BEGIN MATERIAL FOR THIS EXERCISE

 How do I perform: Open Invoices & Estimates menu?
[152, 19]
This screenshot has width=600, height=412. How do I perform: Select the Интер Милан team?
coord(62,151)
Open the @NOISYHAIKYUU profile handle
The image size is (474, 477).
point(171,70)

END MATERIAL FOR THIS EXERCISE

> [WHAT THE TASK REQUIRES] Please transcribe the lines from the one containing "This screenshot has" through the last line of the records. Include both ends and nothing else.

> [EXPECTED ANSWER]
This screenshot has width=600, height=412. How do I perform: Select the Интер Милан team?
coord(62,151)
Open the @NOISYHAIKYUU profile handle
The image size is (474, 477).
point(171,70)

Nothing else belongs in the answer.